Steve Brunton Steve Brunton Aug 21, 2025

Audio Brief

Show transcript
This episode explores the sample variance, determining its expected value and demonstrating how to derive an unbiased estimator for the population variance. There are three key takeaways from this discussion. First, the standard sample variance, calculated by dividing by n, is a biased estimator that systematically underestimates the true population variance. Second, an unbiased estimator for population variance can be constructed using a specific correction factor. Third, the sample variance is essential for estimating the precision of the sample mean, even without knowing the true population variance. The derivation of the sample variance's expected value reveals it does not equal the population variance. This bias means the standard sample variance formula, commonly used, consistently falls short of the actual population spread. To correct this bias, a factor of n over n minus one is applied to the standard sample variance. This adjustment creates a new statistic whose expected value precisely matches the true population variance. Understanding sample variance is key to estimating the variance of the sample mean. This allows for quantifying the reliability and precision of the sample mean as an approximation of the population mean, relying solely on sample data.

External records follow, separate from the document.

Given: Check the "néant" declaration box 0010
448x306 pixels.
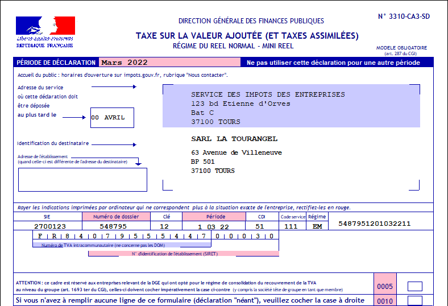Looking at the screenshot, I should point(415,300).
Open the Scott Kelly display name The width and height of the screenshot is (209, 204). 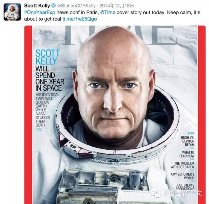pyautogui.click(x=37, y=6)
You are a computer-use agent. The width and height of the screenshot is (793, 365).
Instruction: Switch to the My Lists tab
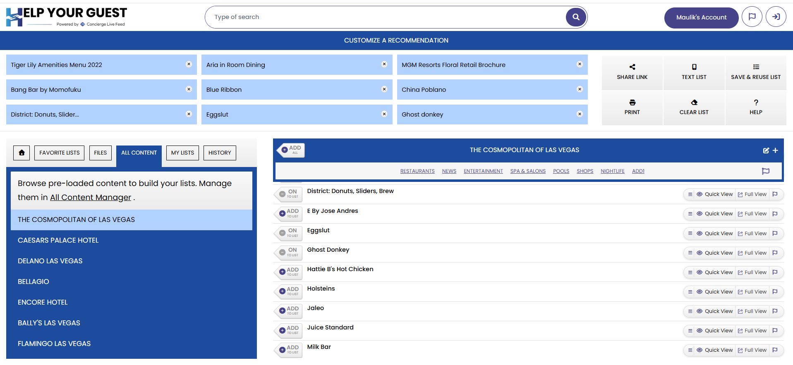182,153
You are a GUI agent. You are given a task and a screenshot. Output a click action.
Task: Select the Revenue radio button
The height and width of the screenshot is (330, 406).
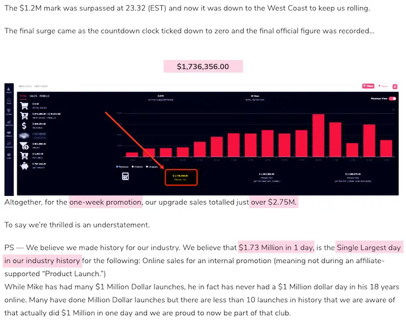(117, 167)
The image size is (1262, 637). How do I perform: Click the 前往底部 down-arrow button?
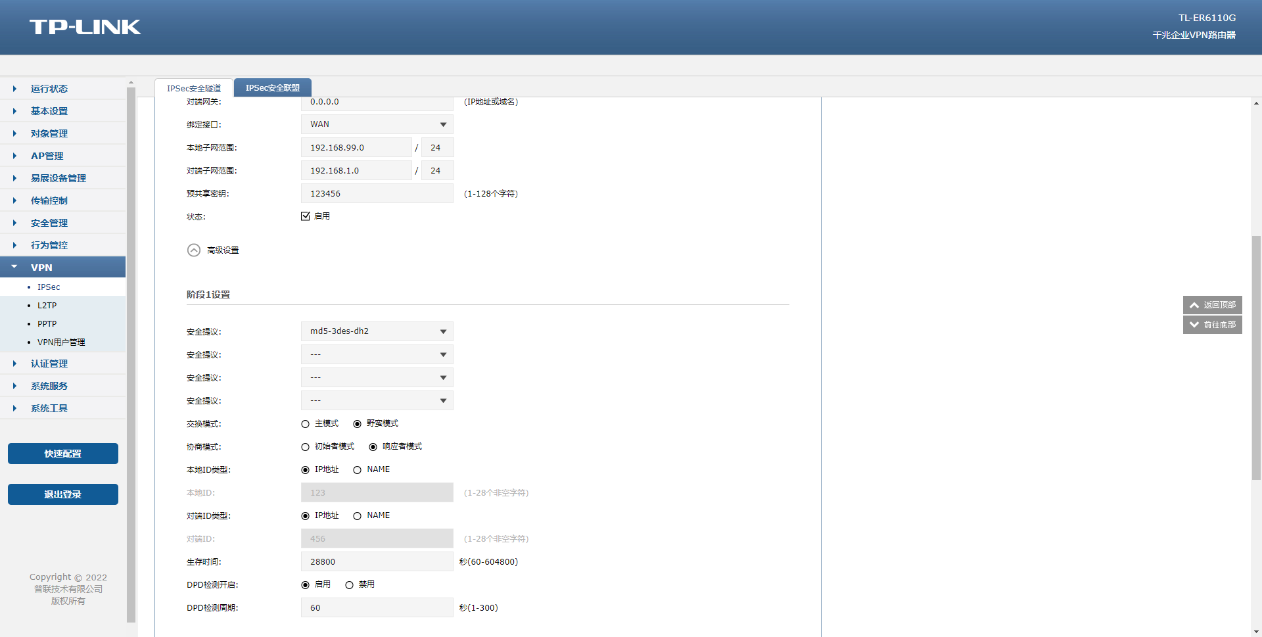1212,325
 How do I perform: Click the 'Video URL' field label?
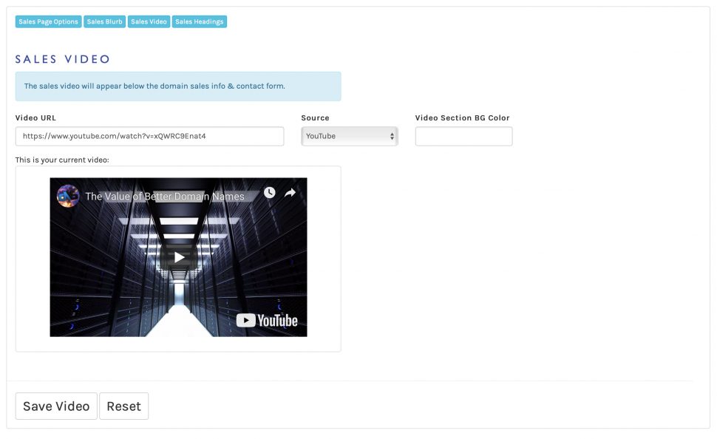(x=35, y=118)
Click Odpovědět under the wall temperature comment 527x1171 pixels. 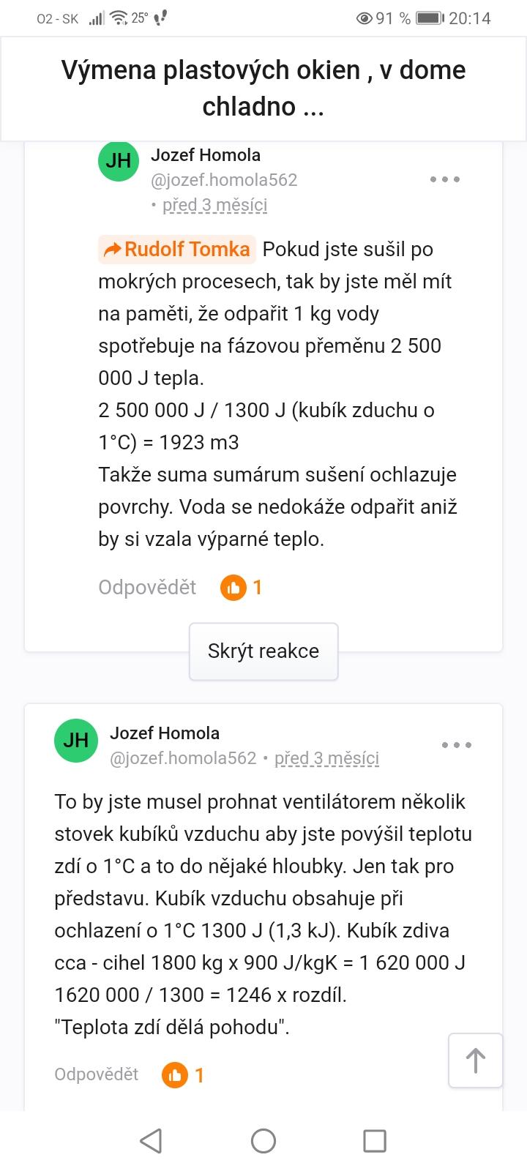pos(96,1074)
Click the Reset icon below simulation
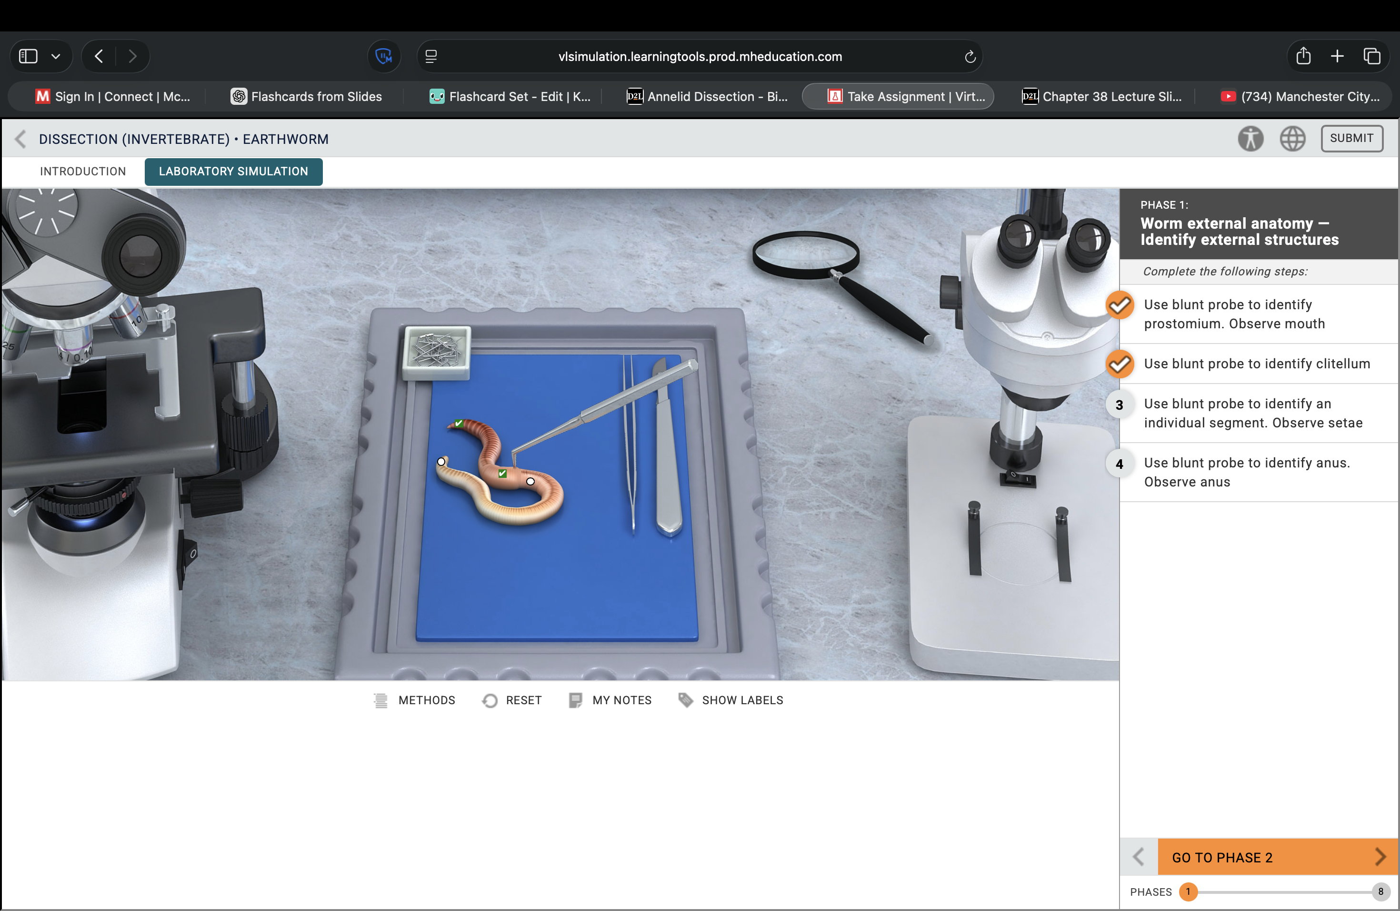The width and height of the screenshot is (1400, 911). (x=489, y=700)
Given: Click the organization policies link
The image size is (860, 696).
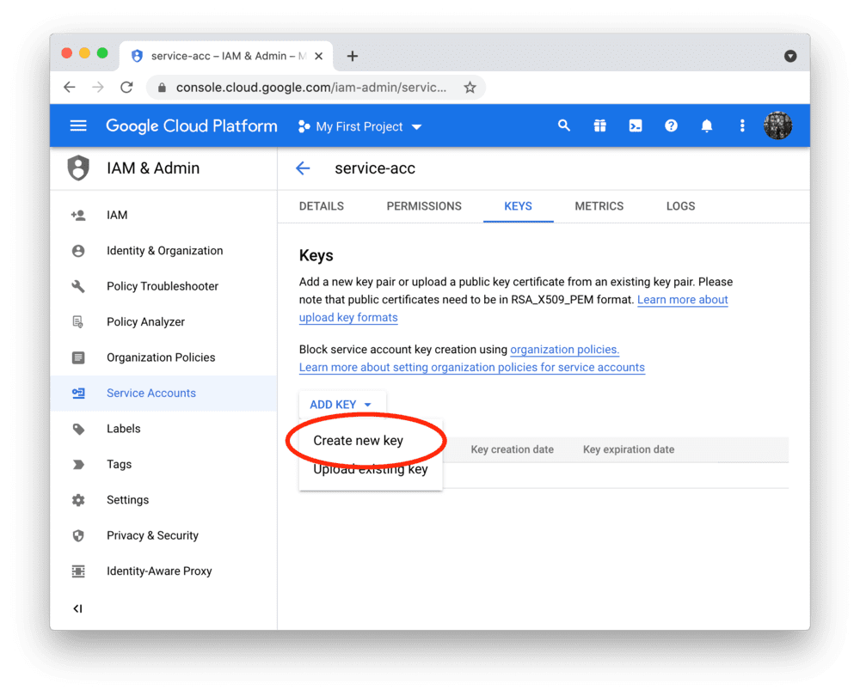Looking at the screenshot, I should 564,349.
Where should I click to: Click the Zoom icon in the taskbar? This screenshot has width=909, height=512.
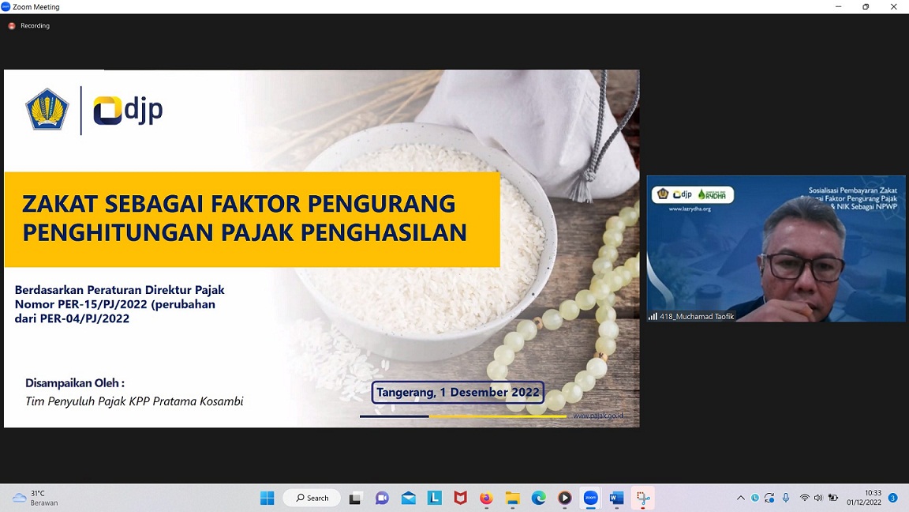(x=590, y=498)
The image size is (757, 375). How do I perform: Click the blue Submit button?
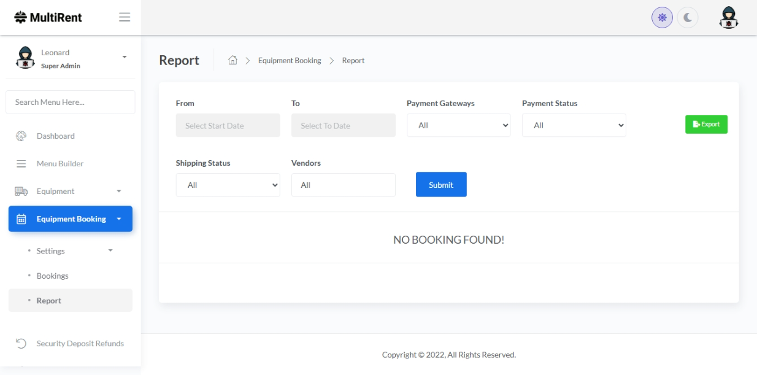[441, 185]
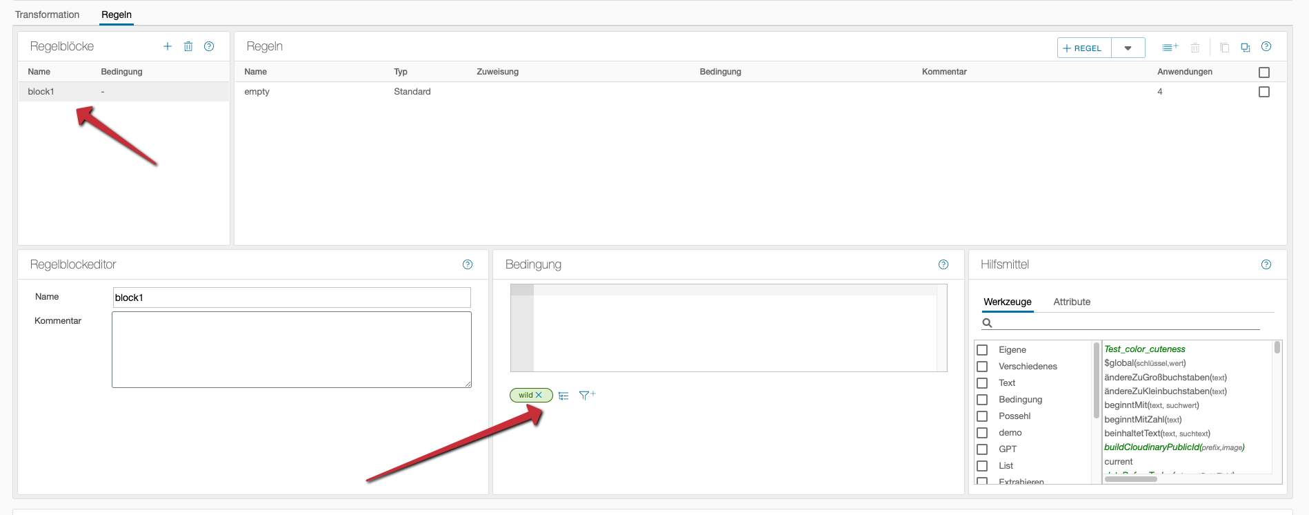Click the add-rows list icon in Regeln toolbar
Viewport: 1309px width, 515px height.
click(x=1170, y=48)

These insights provide a foundational understanding of sample variance, its estimation, and its crucial role in statistical inference.

Episode Overview

  • This episode transitions from analyzing the sample mean to a deep dive into the sample variance (σ̂²).
  • The primary goal is to determine what the sample variance estimates by calculating its expected value, E(σ̂²).
  • The derivation reveals that the standard sample variance is a biased estimator of the true population variance (σ²).
  • The video concludes by showing how to construct an unbiased estimator for the population variance and how to use the sample variance to estimate the variance of the sample mean.

Key Concepts

  • Sample Variance (σ̂²): A statistic calculated from a sample, defined as σ̂² = (1/n)Σ(xᵢ - x̄)². The lecture uses an equivalent formula, σ̂² = (1/n)Σ(xᵢ²) - x̄², for the derivation.
  • Expected Value of Sample Variance: The core of the analysis is the derivation of E(σ̂²). The result shows that E(σ̂²) is not equal to the population variance σ², meaning the sample variance is a biased estimator.
  • Biased Estimator: An estimator whose expected value is not equal to the population parameter it is intended to estimate. The sample variance, as defined with division by n, systematically underestimates the true population variance.
  • Unbiased Estimator of Population Variance: By applying a correction factor, (n/(n-1)) * ((N-1)/N), to the sample variance σ̂², we can create a new statistic that is an unbiased estimator, meaning its expected value is exactly σ².
  • Variance of a Random Variable: The key identity Var(X) = E(X²) - [E(X)]² is rearranged to E(X²) = Var(X) + [E(X)]², which is used repeatedly to simplify terms in the derivation.
  • Estimating the Variance of the Sample Mean: The variance of the sample mean, Var(x̄), depends on the unknown population variance σ². The lecture demonstrates that we can create a practical estimate for Var(x̄) by substituting our unbiased estimate of σ² into its formula, using only information available from the sample.

Quotes

  • At 00:38 - "But we haven't looked very much at the sample variance, sigma hat squared. We don't really know where this comes into play." - The speaker highlights the shift in focus from the sample mean to the sample variance, which is the central topic of the lecture.
  • At 01:17 - "What is it an unbiased estimate of? What is it, what is it estimating?" - This quote poses the primary question that the rest of the mathematical derivation aims to answer regarding the sample variance.
  • At 07:11 - "The expected value of my sample variance is not my population variance... So, my sample variance is a biased estimate of the population variance." - This is the key conclusion derived from the detailed mathematical proof, establishing the biased nature of the sample variance.

Takeaways

  • The standard formula for sample variance (dividing by n) provides a biased estimate of the true population variance; on average, it will be slightly smaller than the actual value.
  • To obtain an unbiased estimate of the population variance, the sample variance must be multiplied by a correction factor that accounts for both the sample size (n) and the population size (N).
  • The sample variance is a critical tool for estimating the variance of the sample mean (Var(x̄)). This allows us to quantify the precision of our sample mean as an estimate of the true population mean, even without knowing the true population variance.
  • The identity E(X²) = Var(X) + [E(X)]² is a fundamental and powerful relationship used to manipulate and solve complex expressions involving expected values in statistical analysis.